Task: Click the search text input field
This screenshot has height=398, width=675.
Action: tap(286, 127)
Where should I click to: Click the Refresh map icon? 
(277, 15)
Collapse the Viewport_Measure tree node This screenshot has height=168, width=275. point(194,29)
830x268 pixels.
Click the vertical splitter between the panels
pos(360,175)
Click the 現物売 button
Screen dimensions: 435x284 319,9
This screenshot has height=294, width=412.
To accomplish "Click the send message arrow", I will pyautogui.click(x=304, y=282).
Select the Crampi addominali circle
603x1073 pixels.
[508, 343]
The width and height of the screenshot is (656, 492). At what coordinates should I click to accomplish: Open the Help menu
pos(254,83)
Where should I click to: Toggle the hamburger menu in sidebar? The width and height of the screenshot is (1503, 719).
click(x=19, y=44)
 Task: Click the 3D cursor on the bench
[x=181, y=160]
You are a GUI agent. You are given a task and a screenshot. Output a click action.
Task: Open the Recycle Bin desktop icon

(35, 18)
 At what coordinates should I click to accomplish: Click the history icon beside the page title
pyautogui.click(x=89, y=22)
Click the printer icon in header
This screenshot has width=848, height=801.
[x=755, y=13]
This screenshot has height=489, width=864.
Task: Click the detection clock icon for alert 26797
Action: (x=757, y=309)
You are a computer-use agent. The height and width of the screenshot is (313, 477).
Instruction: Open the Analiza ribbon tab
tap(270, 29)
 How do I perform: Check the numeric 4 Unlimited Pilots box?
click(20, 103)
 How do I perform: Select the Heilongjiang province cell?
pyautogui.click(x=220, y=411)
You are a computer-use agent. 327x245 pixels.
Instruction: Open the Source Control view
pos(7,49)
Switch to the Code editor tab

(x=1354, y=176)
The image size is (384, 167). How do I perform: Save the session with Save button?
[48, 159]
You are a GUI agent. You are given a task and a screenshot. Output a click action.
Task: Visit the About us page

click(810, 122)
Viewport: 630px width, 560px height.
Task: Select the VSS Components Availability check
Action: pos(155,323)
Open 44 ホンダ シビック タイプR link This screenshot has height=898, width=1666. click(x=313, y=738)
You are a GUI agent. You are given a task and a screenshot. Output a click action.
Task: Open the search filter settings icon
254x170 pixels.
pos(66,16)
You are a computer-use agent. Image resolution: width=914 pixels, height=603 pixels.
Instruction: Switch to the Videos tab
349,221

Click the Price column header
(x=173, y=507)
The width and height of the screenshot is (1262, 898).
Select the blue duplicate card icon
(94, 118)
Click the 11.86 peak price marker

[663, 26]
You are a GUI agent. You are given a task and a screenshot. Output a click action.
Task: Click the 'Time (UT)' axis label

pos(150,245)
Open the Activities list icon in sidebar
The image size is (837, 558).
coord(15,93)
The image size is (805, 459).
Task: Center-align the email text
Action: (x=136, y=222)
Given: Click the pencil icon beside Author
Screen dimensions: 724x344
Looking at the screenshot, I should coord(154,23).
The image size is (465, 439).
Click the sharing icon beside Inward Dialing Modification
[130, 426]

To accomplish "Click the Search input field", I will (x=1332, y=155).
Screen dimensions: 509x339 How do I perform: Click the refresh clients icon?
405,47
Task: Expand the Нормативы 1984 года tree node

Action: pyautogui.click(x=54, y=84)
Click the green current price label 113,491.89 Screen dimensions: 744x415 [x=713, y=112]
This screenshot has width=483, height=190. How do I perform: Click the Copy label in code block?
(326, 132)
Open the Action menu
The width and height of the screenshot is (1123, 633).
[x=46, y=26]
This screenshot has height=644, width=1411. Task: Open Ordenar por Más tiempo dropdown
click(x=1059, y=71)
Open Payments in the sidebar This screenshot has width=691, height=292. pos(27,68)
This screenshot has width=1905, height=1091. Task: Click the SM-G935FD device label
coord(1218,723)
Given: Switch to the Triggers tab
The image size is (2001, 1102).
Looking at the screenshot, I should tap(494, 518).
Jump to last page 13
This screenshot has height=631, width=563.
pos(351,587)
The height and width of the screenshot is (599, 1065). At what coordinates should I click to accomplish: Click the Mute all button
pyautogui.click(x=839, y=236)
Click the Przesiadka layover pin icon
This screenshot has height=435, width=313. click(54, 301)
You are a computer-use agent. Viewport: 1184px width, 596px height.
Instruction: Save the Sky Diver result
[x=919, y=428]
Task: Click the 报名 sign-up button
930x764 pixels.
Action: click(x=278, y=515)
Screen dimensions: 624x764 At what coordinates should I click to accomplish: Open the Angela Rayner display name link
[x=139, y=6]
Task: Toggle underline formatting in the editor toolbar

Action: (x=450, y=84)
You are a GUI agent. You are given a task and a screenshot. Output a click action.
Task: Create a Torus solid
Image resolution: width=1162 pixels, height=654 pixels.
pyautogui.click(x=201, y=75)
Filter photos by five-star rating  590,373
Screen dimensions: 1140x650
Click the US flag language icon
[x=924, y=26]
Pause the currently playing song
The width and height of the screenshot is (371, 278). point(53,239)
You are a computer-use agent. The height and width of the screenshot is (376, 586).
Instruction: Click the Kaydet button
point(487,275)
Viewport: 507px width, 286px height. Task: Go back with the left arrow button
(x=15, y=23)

*****

▶ **To do**:
Rewrite the items starting at the line containing "The image size is (465, 439)." and ending at the line containing "Click the green", replacing "sharing icon" with "share button" and leaving everything else unchanged.

▶ **Complete response**:
The image size is (465, 439).
Click the share button beside Inward Dialing Modification
[130, 426]

To accomplish "Click the Search input field", I will (x=1332, y=155).
Screen dimensions: 509x339 How do I perform: Click the refresh clients icon?
405,47
Task: Expand the Нормативы 1984 года tree node

Action: pyautogui.click(x=54, y=84)
Click the green current price label 113,491.89 Screen dimensions: 744x415 [x=713, y=112]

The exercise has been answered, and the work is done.